* [Data]:
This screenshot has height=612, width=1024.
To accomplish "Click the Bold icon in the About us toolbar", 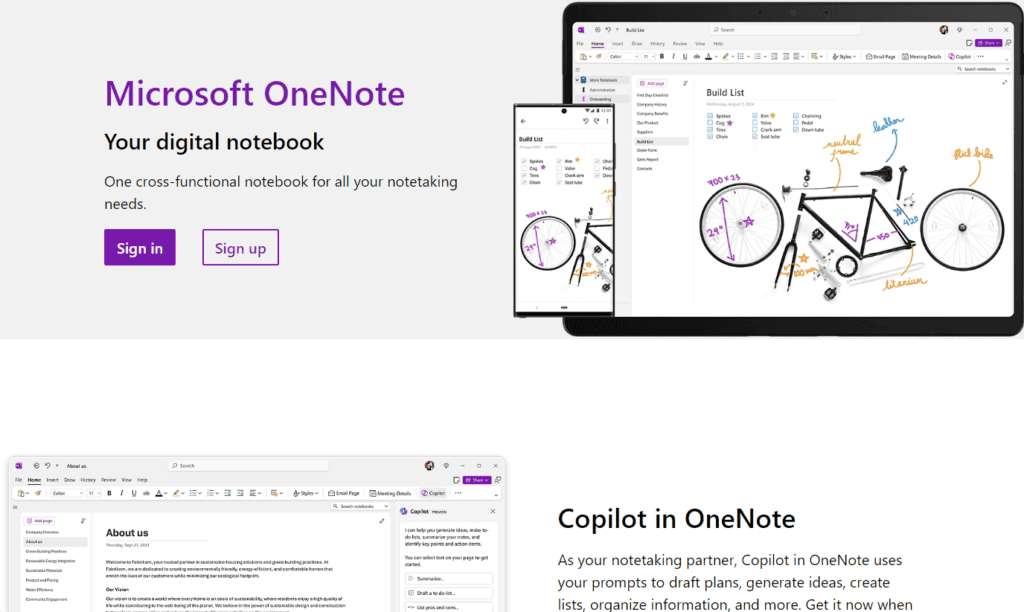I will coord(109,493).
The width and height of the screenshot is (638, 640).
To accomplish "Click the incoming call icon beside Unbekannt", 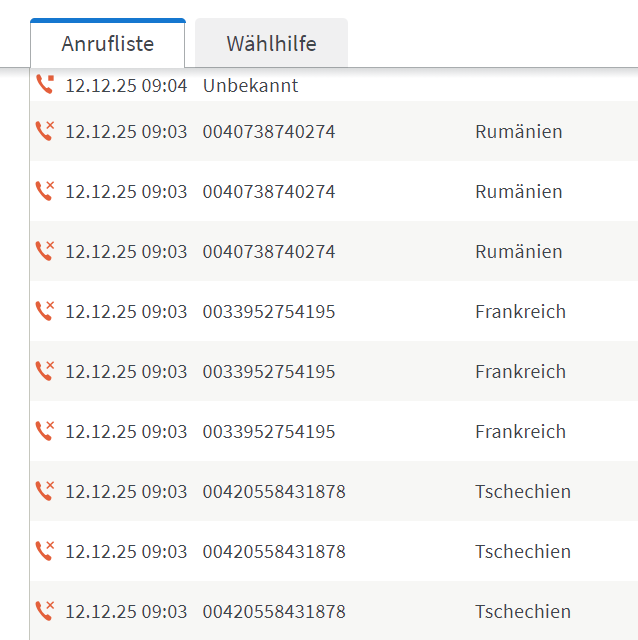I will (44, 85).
==
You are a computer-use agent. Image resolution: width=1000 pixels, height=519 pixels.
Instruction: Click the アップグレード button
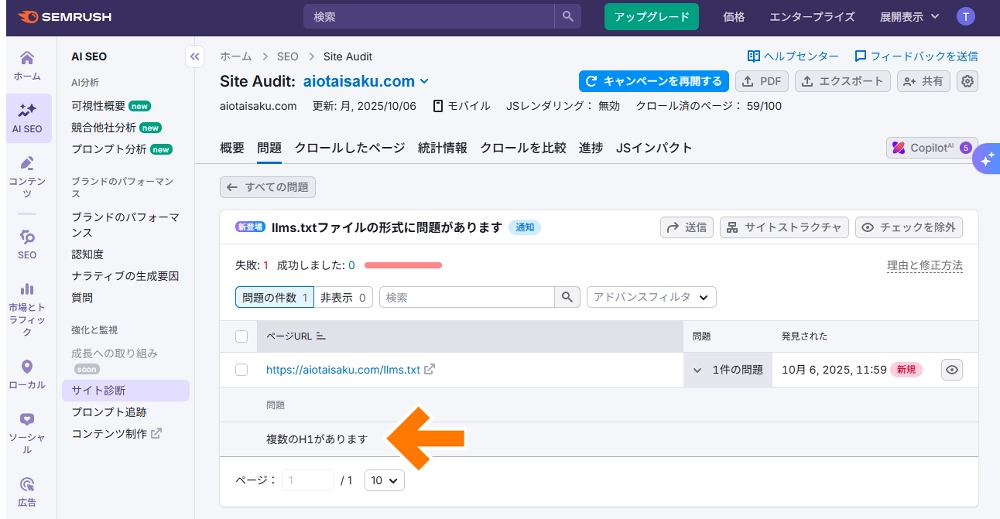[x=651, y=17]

* [About this exercise]:
Copy, from the material above, each line in which the string "height" occurs.

* [Answer]:
This screenshot has height=612, width=1024.
The width and height of the screenshot is (638, 640).
You are a computer-use agent. Image resolution: width=1000 pixels, height=519 pixels.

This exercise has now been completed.